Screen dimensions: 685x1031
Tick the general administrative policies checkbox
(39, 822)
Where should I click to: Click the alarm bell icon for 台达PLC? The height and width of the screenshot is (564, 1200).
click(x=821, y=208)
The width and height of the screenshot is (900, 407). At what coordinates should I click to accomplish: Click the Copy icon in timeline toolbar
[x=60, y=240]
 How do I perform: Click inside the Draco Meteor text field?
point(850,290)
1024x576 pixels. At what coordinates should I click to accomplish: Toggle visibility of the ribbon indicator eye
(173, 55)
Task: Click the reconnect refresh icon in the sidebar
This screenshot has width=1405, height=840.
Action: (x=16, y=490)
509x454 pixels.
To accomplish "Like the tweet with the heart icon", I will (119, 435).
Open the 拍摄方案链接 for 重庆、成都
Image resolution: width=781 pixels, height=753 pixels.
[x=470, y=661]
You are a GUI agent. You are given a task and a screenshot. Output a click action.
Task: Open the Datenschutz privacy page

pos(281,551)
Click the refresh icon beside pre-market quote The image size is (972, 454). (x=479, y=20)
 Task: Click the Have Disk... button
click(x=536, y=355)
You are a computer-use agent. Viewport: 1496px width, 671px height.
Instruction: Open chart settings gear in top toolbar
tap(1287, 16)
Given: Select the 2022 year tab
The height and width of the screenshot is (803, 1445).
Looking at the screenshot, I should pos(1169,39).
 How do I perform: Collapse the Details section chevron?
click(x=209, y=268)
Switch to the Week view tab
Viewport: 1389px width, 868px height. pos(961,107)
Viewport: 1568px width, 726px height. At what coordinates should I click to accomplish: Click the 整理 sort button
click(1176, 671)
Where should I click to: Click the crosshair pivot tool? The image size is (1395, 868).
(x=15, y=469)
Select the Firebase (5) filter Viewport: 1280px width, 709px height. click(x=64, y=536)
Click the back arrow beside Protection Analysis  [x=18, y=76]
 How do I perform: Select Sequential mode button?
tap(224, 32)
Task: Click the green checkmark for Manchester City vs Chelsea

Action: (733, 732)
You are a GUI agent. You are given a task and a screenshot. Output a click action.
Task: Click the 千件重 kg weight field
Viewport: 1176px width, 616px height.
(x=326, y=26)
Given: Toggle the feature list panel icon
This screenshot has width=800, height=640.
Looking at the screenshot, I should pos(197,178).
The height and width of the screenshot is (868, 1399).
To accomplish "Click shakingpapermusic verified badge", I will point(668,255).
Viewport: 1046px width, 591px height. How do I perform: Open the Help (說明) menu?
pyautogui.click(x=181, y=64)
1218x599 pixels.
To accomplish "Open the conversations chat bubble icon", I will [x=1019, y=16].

########

Short task :: Could you set out all of the data above as a JSON list of strings, one string per line, leaving out the blank lines?

Task response ::
[
  "Screen dimensions: 685x1031",
  "Tick the general administrative policies checkbox",
  "(39, 822)",
  "Where should I click to: Click the alarm bell icon for 台达PLC? The height and width of the screenshot is (564, 1200).",
  "click(x=821, y=208)",
  "The width and height of the screenshot is (900, 407). At what coordinates should I click to accomplish: Click the Copy icon in timeline toolbar",
  "[x=60, y=240]",
  " How do I perform: Click inside the Draco Meteor text field?",
  "point(850,290)",
  "1024x576 pixels. At what coordinates should I click to accomplish: Toggle visibility of the ribbon indicator eye",
  "(173, 55)",
  "Task: Click the reconnect refresh icon in the sidebar",
  "This screenshot has width=1405, height=840.",
  "Action: (x=16, y=490)",
  "509x454 pixels.",
  "To accomplish \"Like the tweet with the heart icon\", I will (119, 435).",
  "Open the 拍摄方案链接 for 重庆、成都",
  "Image resolution: width=781 pixels, height=753 pixels.",
  "[x=470, y=661]",
  "You are a GUI agent. You are given a task and a screenshot. Output a click action.",
  "Task: Open the Datenschutz privacy page",
  "pos(281,551)",
  "Click the refresh icon beside pre-market quote The image size is (972, 454). (x=479, y=20)",
  " Task: Click the Have Disk... button",
  "click(x=536, y=355)",
  "You are a computer-use agent. Viewport: 1496px width, 671px height.",
  "Instruction: Open chart settings gear in top toolbar",
  "tap(1287, 16)",
  "Given: Select the 2022 year tab",
  "The height and width of the screenshot is (803, 1445).",
  "Looking at the screenshot, I should pos(1169,39).",
  " How do I perform: Collapse the Details section chevron?",
  "click(x=209, y=268)",
  "Switch to the Week view tab",
  "Viewport: 1389px width, 868px height. pos(961,107)",
  "Viewport: 1568px width, 726px height. At what coordinates should I click to accomplish: Click the 整理 sort button",
  "click(1176, 671)",
  "Where should I click to: Click the crosshair pivot tool? The image size is (1395, 868).",
  "(x=15, y=469)",
  "Select the Firebase (5) filter Viewport: 1280px width, 709px height. click(x=64, y=536)",
  "Click the back arrow beside Protection Analysis  [x=18, y=76]",
  " How do I perform: Select Sequential mode button?",
  "tap(224, 32)",
  "Task: Click the green checkmark for Manchester City vs Chelsea",
  "Action: (733, 732)",
  "You are a GUI agent. You are given a task and a screenshot. Output a click action.",
  "Task: Click the 千件重 kg weight field",
  "Viewport: 1176px width, 616px height.",
  "(x=326, y=26)",
  "Given: Toggle the feature list panel icon",
  "This screenshot has width=800, height=640.",
  "Looking at the screenshot, I should pos(197,178).",
  "The height and width of the screenshot is (868, 1399).",
  "To accomplish \"Click shakingpapermusic verified badge\", I will point(668,255).",
  "Viewport: 1046px width, 591px height. How do I perform: Open the Help (說明) menu?",
  "pyautogui.click(x=181, y=64)",
  "1218x599 pixels.",
  "To accomplish \"Open the conversations chat bubble icon\", I will [x=1019, y=16]."
]